→ **Given passage**:
Signed-off-by: Jan Kara <jack@suse.cz>
---
 fs/buffer.c        |  3 +++
 include/linux/mm.h |  8 ++++++++
 mm/truncate.c      | 57 ++++++++++++++++++++++++++++++++++++++++++++++++++++++
 3 files changed, 68 insertions(+)

diff --git a/fs/buffer.c b/fs/buffer.c
index 8f05111bbb8b..3ba5a6a1bc5f 100644
--- a/fs/buffer.c
+++ b/fs/buffer.c
@@ -2080,6 +2080,7 @@ int generic_write_end(struct file *file, struct address_space *mapping,
 			struct page *page, void *fsdata)
 {
 	struct inode *inode = mapping->host;
+	loff_t old_size = inode->i_size;
 	int i_size_changed = 0;
 
 	copied = block_write_end(file, mapping, pos, len, copied, page, fsdata);
@@ -2099,6 +2100,8 @@ int generic_write_end(struct file *file, struct address_space *mapping,
 	unlock_page(page);
 	page_cache_release(page);
 
+	if (old_size < pos)

→ **Dataset records**:

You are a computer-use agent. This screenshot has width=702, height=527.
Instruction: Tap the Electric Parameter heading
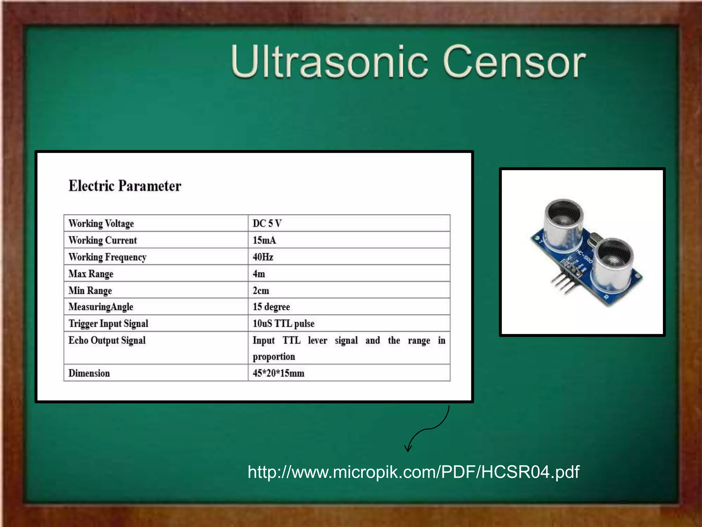pos(125,186)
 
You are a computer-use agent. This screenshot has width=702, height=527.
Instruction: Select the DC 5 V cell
pos(267,223)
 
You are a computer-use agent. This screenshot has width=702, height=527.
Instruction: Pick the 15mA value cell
pos(264,240)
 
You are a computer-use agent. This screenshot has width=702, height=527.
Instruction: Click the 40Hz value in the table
pos(263,257)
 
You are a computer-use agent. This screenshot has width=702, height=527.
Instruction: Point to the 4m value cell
pos(259,274)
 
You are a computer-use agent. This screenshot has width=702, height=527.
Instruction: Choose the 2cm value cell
pos(261,291)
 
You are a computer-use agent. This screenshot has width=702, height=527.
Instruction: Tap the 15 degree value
pos(271,307)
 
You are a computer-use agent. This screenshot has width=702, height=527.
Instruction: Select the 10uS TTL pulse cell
pos(283,324)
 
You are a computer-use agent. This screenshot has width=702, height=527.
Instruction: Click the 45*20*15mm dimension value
pos(278,373)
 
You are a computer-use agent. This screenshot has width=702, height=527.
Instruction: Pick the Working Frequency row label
pos(107,257)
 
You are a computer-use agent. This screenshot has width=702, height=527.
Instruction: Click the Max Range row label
pos(91,274)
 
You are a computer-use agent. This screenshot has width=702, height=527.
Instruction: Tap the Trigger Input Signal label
pos(108,324)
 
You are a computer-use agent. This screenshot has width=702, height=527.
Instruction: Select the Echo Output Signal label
pos(107,340)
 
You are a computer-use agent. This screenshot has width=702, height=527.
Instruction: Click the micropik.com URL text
pos(413,472)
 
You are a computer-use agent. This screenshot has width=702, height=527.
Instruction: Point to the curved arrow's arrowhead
pos(408,448)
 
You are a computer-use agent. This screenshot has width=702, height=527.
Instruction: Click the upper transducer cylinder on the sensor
pos(563,223)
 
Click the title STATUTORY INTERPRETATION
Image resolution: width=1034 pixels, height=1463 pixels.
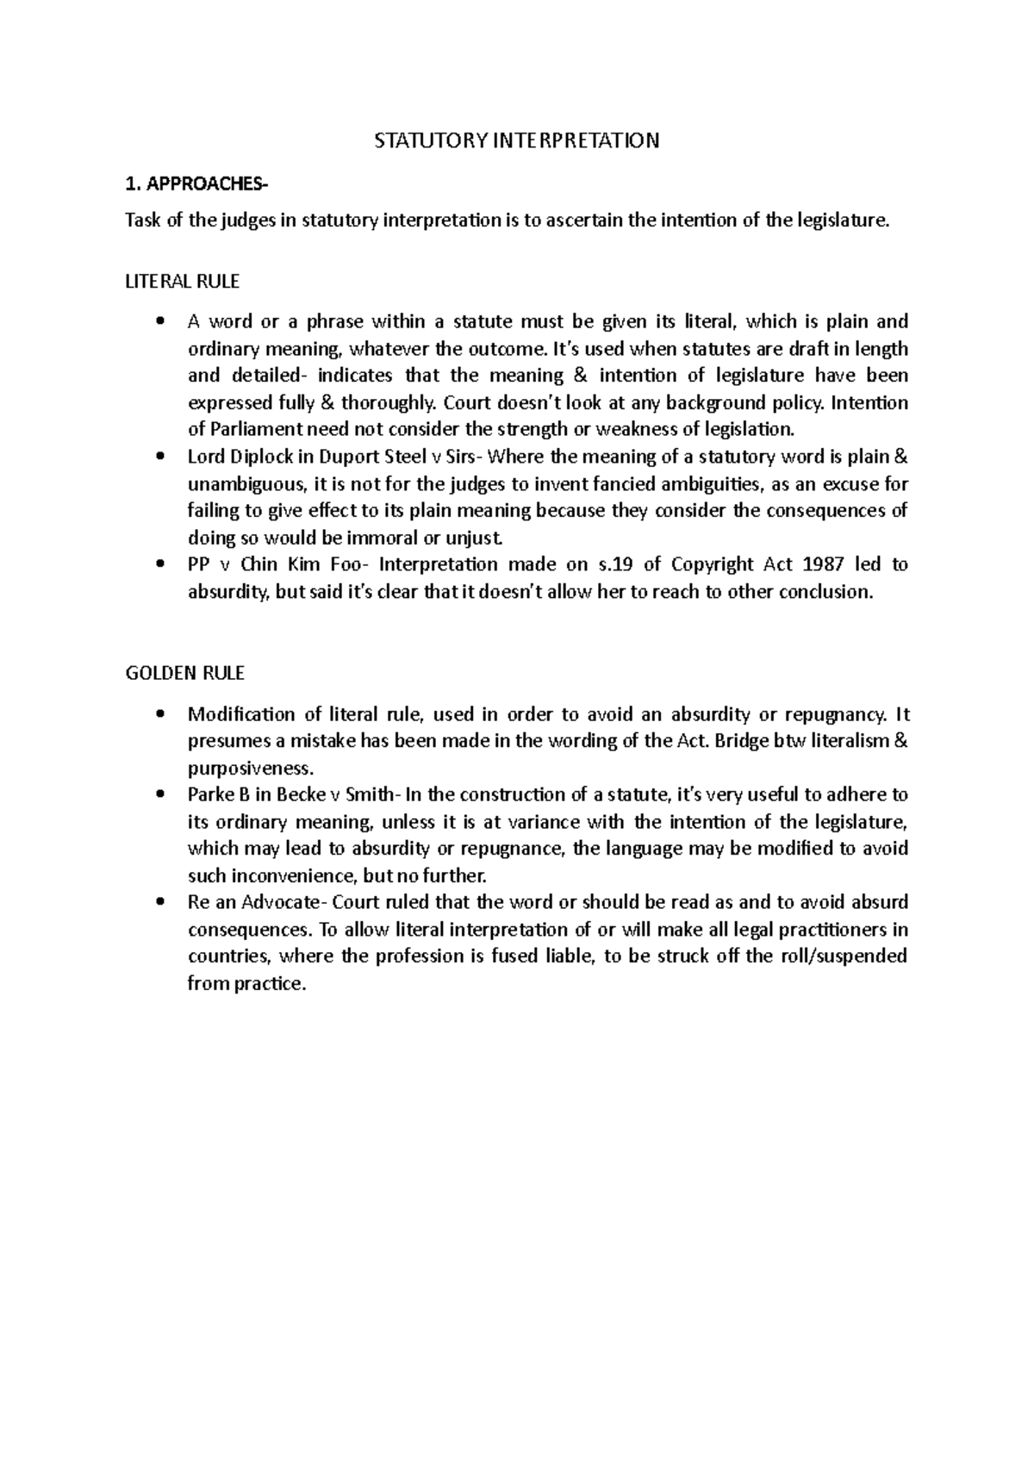[x=516, y=140]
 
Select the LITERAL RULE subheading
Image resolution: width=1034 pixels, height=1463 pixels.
[x=183, y=281]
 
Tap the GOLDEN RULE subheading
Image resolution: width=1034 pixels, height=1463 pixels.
[x=185, y=672]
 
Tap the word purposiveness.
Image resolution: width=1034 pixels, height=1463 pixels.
[x=247, y=768]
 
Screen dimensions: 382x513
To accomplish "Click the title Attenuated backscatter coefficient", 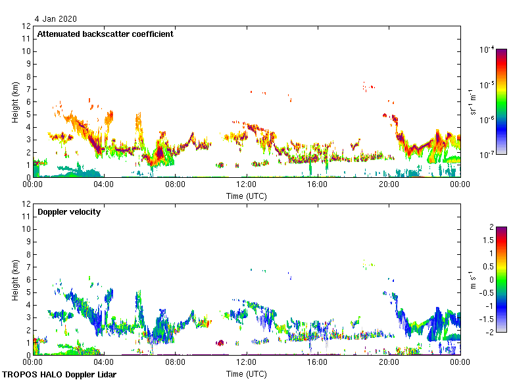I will (105, 34).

→ **Exercise 1**:
Answer these from the kernel patch:
(a) Whose name appears on the Signed-off-by line?
(b) How many insertions does the patch list for mm/truncate.c?
(c) In generic_write_end, which new variable does the patch declare, and what value does it receive?
→ **Exercise 2**:
In the kernel patch, rewrite the summary block that begins "fs/buffer.c" as a short list. Give each file with its number of insertions, then the totals.
→ **Exercise 3**:
Pick up the kernel patch from its final line and continue it.

→ **Expected answer 1**:
(a) Jan Kara
(b) 57
(c) old_size, set to inode->i_size

→ **Expected answer 2**:
- fs/buffer.c: 3 insertions
- include/linux/mm.h: 8 insertions
- mm/truncate.c: 57 insertions
- Total: 3 files changed, 68 insertions

→ **Expected answer 3**:
+		pagecache_isize_extended(inode, old_size, pos);
 	/*
 	 * Don't mark the inode dirty under page lock. First, it unnecessarily
 	 * makes the holding time of page lock longer. Second, it forces lock
diff --git a/include/linux/mm.h b/include/linux/mm.h
index 8981cc882ed2..f0e53e5a3b17 100644
--- a/include/linux/mm.h
+++ b/include/linux/mm.h
@@ -1155,6 +1155,14 @@ static inline void unmap_shared_mapping_range(struct address_space *mapping,
 
 extern void truncate_pagecache(struct inode *inode, loff_t new);
 extern void truncate_setsize(struct inode *inode, loff_t newsize);
+#ifdef CONFIG_MMU
+void pagecache_isize_extended(struct inode *inode, loff_t from, loff_t to);
+#else
+static inline void pagecache_isize_extended(struct inode *inode, loff_t from,
+					    loff_t to)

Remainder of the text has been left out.